A troubling amount of people don’t know the difference between writing “apart” and “a part”, despite the two terms having drastically different meanings. A recent study conducted by a local university elevated the problem to “extreme vigilance” level, with one expert claiming the increased use of social media over the last decade or so has given “semi-illiterate fools the power to publish written content that is seen by large volumes of equally stunted people”.
While the researchers behind the study refused to give exact data on the issue currently plaguing newsfeeds, they insisted that after scanning and processing over 100,000 social media posts, the misuse of “a part” and “apart” was clearly the most concerning abuse of the English language. They also said that the problem was particularly prevalent amongst professional athletes on Instagram, with many taking to the social media platform to declare how happy and proud they are to be “apart” of their club or organisation – leading to some very stressful moments for coaches, teammates and managers.

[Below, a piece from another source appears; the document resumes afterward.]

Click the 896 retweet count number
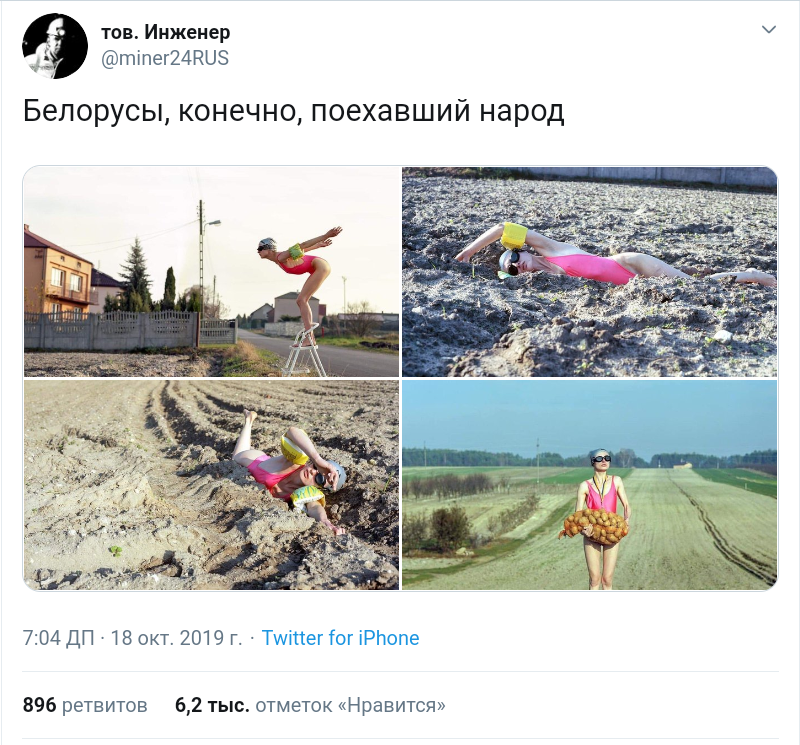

Local linguist Nancy Nelson said she wasn’t surprised by the damning results of the study, telling The Watsonia Bugle, “That particular misuse has been on the decline for a while now, but has definitely been accelerated by the advent of social media. Facebook and Instagram, and other such platforms, have essentially given semi-illiterate fools the power to publish written content that is seen by large volumes of equally stunted people. I don’t want to sound dramatic, but this is basically the beginning of the end of our civilisation. And I’m not sure whether I want to be a part of it.”